> [WHAT IS NEEDED]: Every line of the entries below that includes "agent" belongs in the answer, copied as written.
↓
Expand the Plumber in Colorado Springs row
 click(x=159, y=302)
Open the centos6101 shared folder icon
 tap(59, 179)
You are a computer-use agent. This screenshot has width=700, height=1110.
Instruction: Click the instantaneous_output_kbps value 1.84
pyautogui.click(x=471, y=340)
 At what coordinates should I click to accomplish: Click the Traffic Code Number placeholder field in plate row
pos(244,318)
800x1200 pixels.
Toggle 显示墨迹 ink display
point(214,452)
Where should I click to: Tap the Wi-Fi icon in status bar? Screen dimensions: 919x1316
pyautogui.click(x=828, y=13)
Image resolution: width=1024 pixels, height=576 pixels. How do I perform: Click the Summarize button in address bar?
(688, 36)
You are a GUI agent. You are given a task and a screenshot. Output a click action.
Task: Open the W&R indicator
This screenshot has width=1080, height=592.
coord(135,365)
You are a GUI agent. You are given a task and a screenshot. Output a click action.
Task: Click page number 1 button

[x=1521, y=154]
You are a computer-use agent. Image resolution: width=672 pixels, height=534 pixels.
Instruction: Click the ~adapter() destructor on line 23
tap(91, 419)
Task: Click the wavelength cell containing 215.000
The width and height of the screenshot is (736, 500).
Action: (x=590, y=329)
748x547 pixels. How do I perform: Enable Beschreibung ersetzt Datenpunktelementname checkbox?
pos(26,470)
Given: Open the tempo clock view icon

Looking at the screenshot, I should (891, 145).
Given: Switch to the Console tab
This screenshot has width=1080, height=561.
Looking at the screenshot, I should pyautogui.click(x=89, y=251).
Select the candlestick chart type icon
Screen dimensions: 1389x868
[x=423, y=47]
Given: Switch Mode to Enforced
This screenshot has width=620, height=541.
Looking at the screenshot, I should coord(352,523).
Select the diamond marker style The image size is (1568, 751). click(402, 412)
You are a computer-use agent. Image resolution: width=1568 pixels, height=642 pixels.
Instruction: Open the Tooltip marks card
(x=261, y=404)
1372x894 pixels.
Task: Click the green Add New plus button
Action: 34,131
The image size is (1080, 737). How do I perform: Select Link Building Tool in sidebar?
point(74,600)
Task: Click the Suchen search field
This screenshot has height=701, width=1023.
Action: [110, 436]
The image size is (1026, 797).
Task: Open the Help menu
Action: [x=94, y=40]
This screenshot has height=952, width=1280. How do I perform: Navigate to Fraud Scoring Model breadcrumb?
↑
> [SOLUTION TO THE PROBLEM]:
You are a computer-use agent. This screenshot has width=700, height=1110.
You are a GUI agent. You are given a task and a screenshot. Output a click action.
You are a GUI agent. You are given a task and a screenshot. Output a click action.
You are a computer-use agent. Image resolution: width=672 pixels, height=534 pixels.
You are a computer-use agent. Image resolution: width=1568 pixels, height=642 pixels.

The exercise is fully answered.